2022-10-30 13:12:02 | 文芸

 俳句表現は理屈にならないこと…理屈で表現しない事である。感覚には理屈はない。人の心にも理屈はない。理屈は人間が考え出した勝手な思考。だから表現された言葉に好き嫌いが起こる。これは表現言葉が純粋でなければならない理由でもある。その純粋性の表現を趣旨として表現していた若者集団がいた。その若者集団を生み出すことに必死に専念し指導していた俳人がいた。伊丹三樹彦である。既成俳壇とは異なる思考を基本として日々研鑽していたのが俳句結社「青玄」であった。

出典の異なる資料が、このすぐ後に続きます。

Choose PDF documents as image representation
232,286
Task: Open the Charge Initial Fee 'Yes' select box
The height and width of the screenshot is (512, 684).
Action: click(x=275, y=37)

 主宰者三樹彦は、その純粋性の俳句の基本を、当時の既成俳壇の中では当然とされていたその俳人の経歴重視の姿勢についての純粋な批判言葉を「青玄」129号に述べている。

…例えば俳人間では「A誌で三年間いました」とか、「B誌に五年関係しました」とか、よく修業年期のことがやりとりされる。成程、俳句もまた年期を必要とする文学だ。しかし、年期を言挙げするからには、その年期の内容についてもまた十分の責任を持ち得るものでなければならない。

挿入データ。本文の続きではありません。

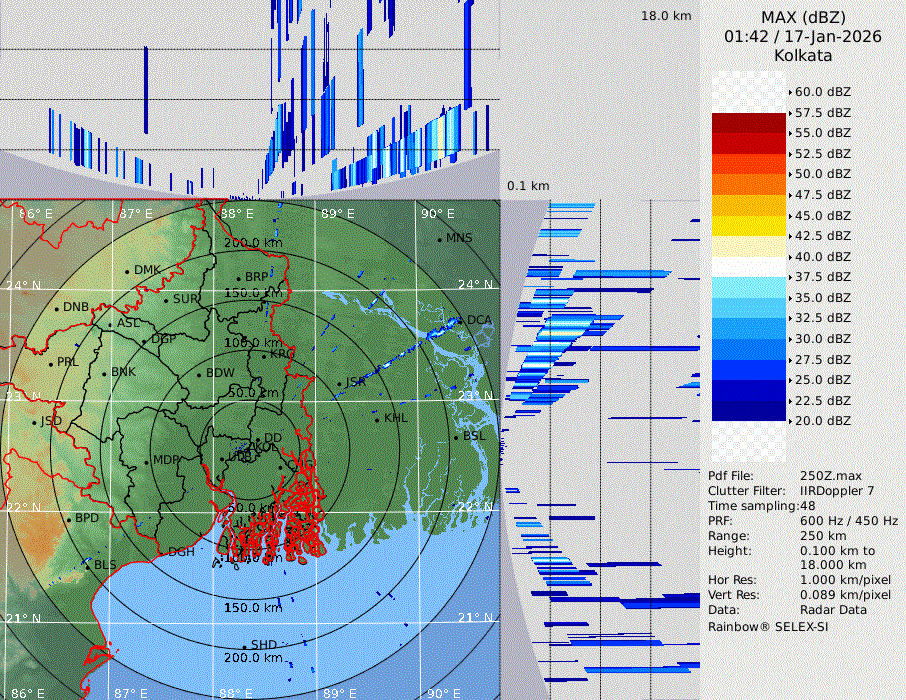This screenshot has width=906, height=700.
Task: Select the MDP station marker
Action: coord(147,461)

このような俳壇のなかでは、若者が活躍する環境ではなかったのである。このとき本来の俳句の純粋性を語り、若者に呼びかけたのが伊丹三樹彦であった。ここで「青玄」以外の俳壇はどうであったのかを考えてみる。ずーっと私の頭中にあったのだが、昭和三五年の俳句総合誌「俳句」六月号での小田切秀雄氏の発言が私の俳句制作の思考を引っ張ってきていたことを思い出した。「喪われたものは何か」と言う題で、「現代俳句は面白くないということ」から話し出されている。「俳句専門以外の人間と、俳句を作っている人では相当のギャップがある」と小田切秀雄氏は述べているのだ。続いて「一個独立の作品として、広く読者の前に出される筈のものが単に俳句を作る人にしか読まれないというふうな状態」とも強く指摘していたことを私の頭は記憶している。

これと同じ指摘を三樹彦も述べている。

…俳句雑誌の最も大きな特徴といえば読者が作者をかねていることだろう。俳句を作らない読者も一方では存在しているが、全体からすればやはり読者即作者というケースが圧倒的に多い筈だ。こうした現象を捉えて、俳句を仲間だけにしか通用しない文学であるという風に決めつけた局外からの冷笑批評は第二芸術以後跡を絶たない。が、読者即作者という関係については否定面より肯定面を有している。                 (「青玄」129号より)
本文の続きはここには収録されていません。